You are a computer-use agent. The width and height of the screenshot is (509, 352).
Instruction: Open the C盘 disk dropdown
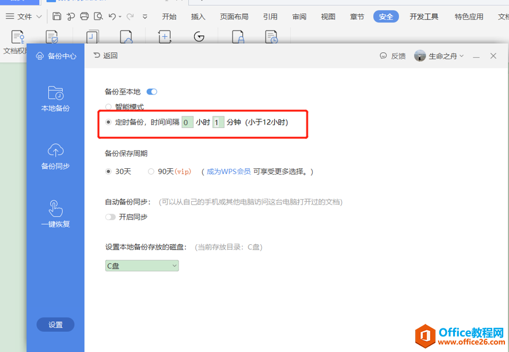coord(142,266)
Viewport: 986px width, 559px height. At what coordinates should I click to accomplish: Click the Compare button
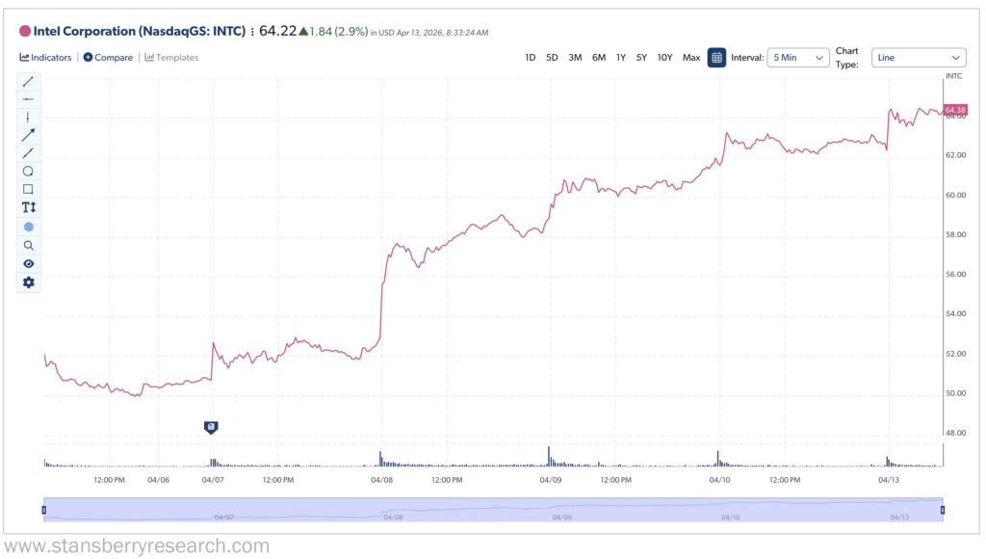(x=108, y=58)
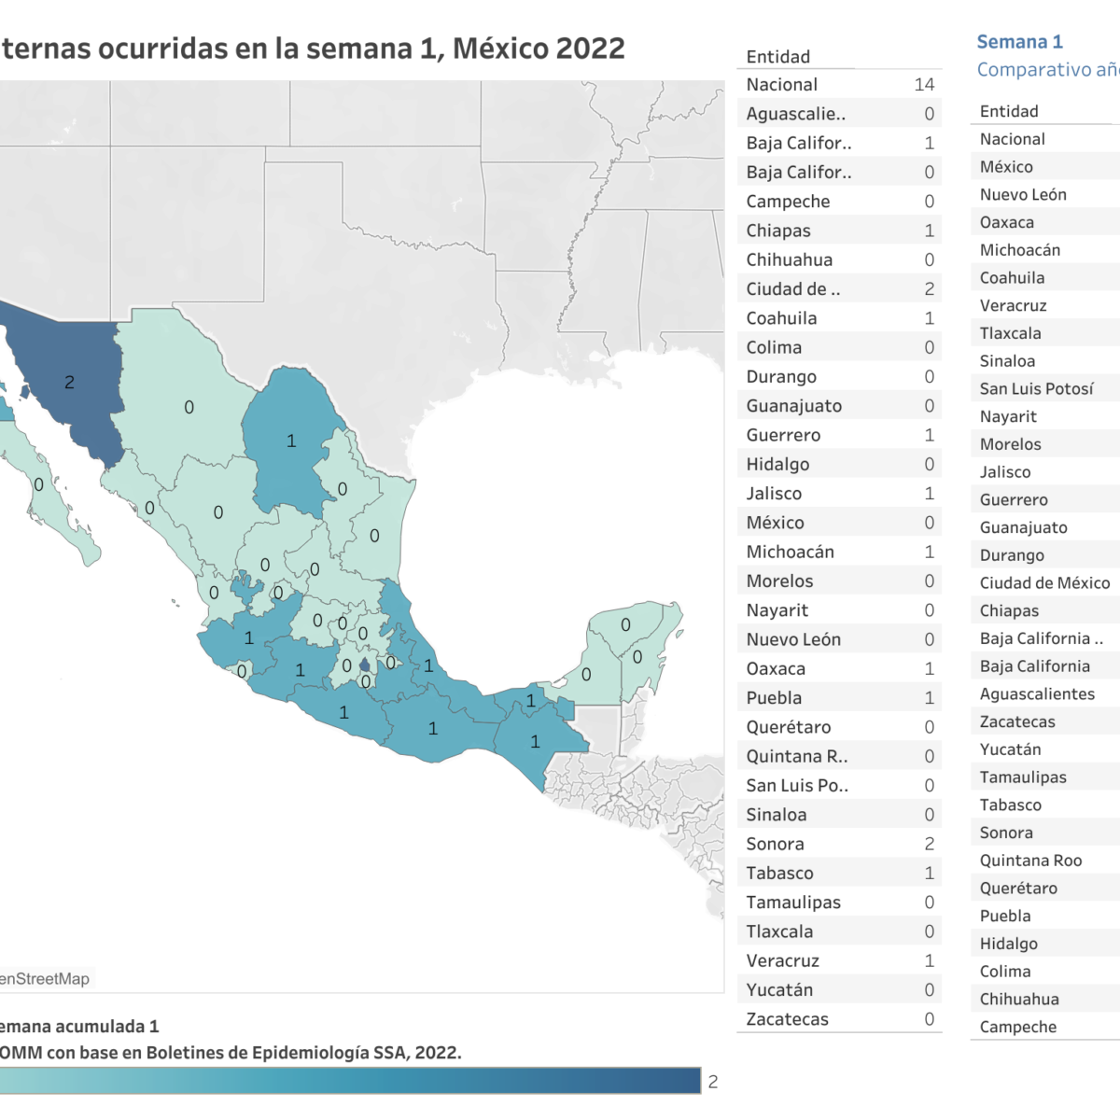Click Entidad header in Semana 1 comparison table
1120x1120 pixels.
tap(1009, 111)
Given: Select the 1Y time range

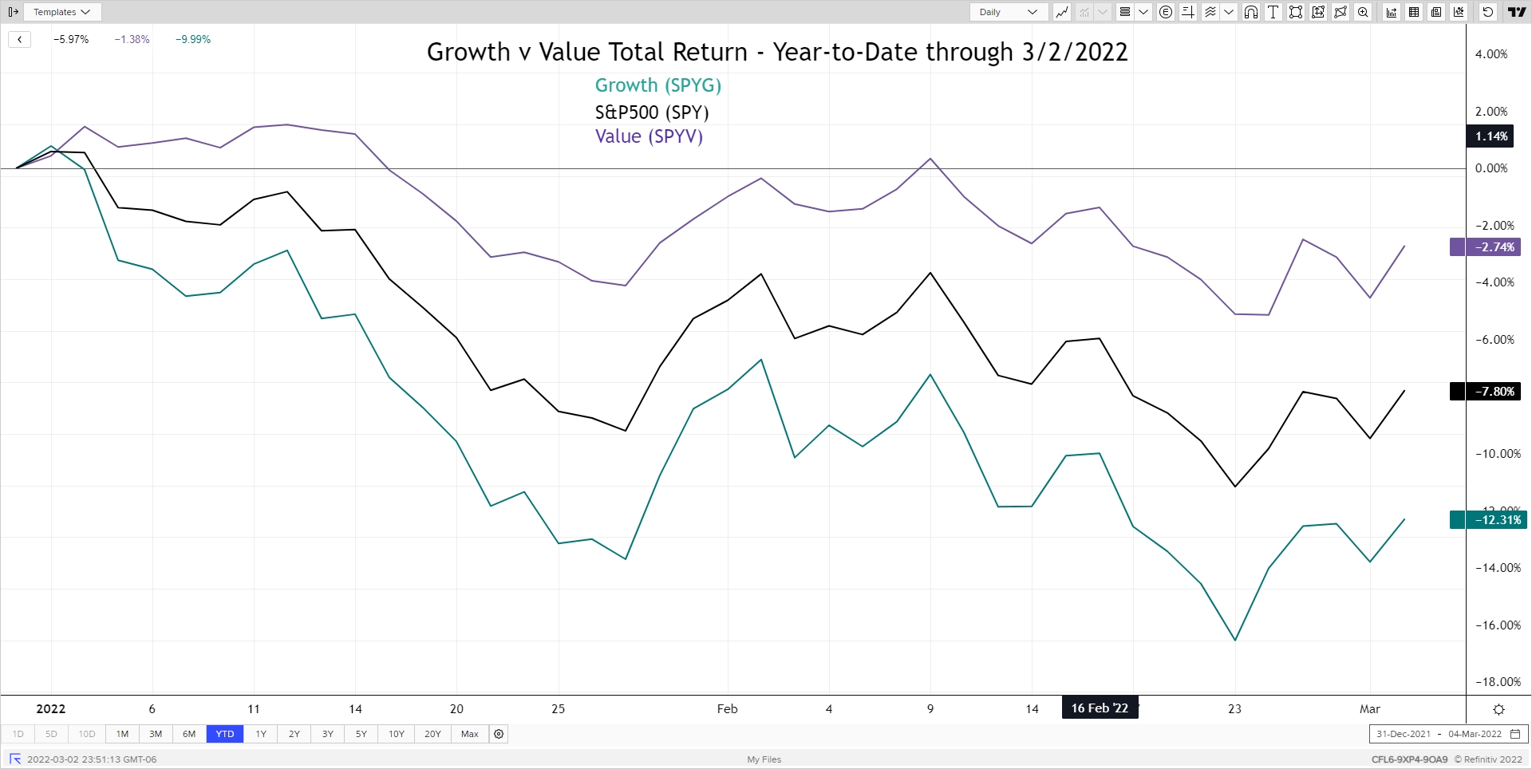Looking at the screenshot, I should coord(261,734).
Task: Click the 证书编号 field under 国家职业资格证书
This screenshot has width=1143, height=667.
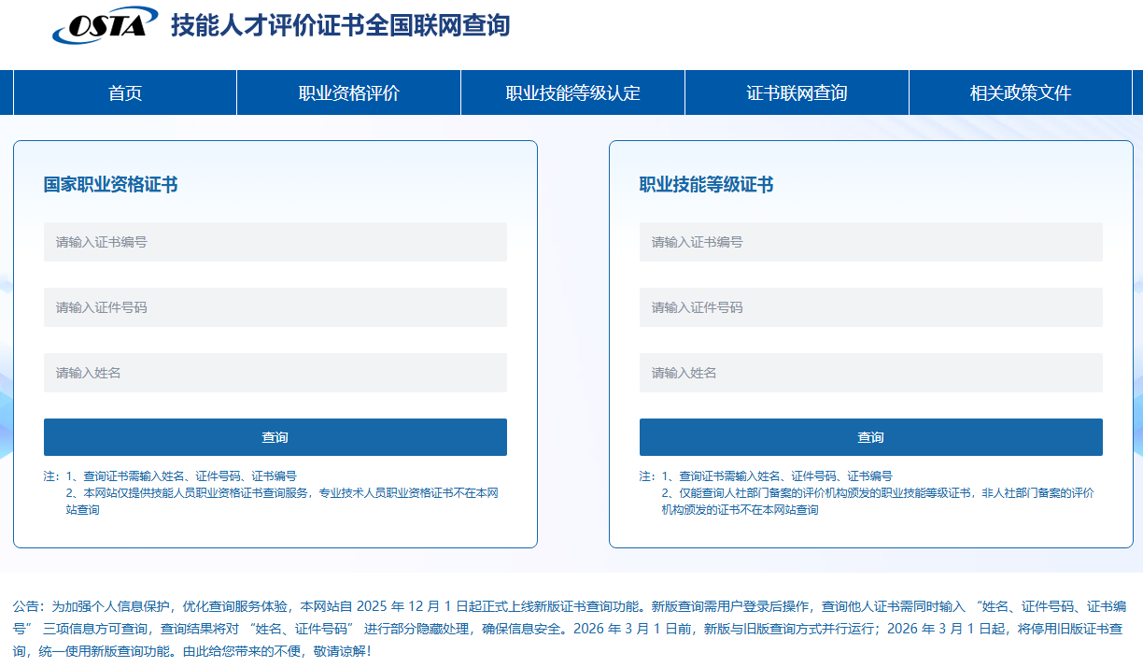Action: pos(275,241)
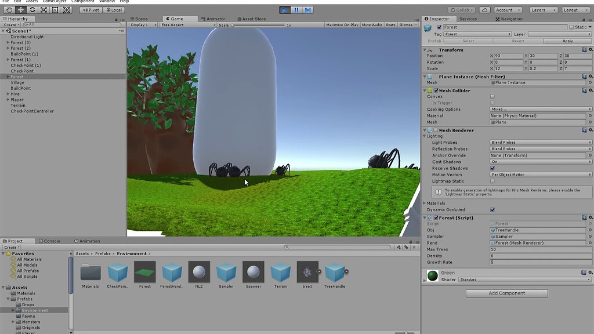
Task: Select the Move tool
Action: tap(20, 10)
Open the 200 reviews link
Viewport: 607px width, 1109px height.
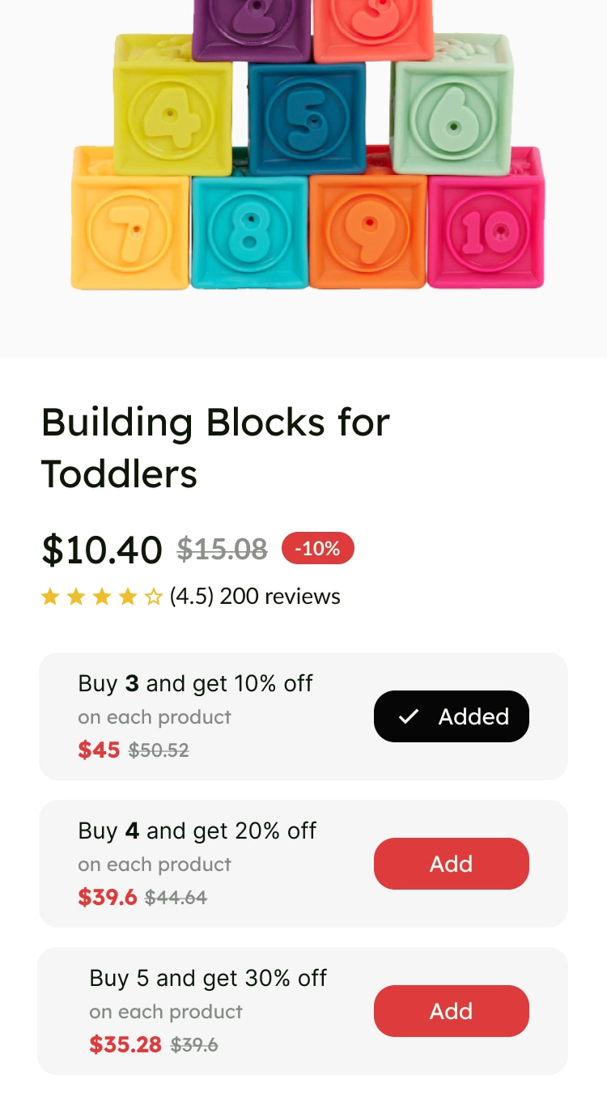point(280,597)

━━━━━━

Pull out each line from the items above that contains the string "Viewport", copying every such line in full.

Viewport: 986px width, 559px height. At what coordinates should I click to accomplish: Click the Compare button
Viewport: 607px width, 1109px height.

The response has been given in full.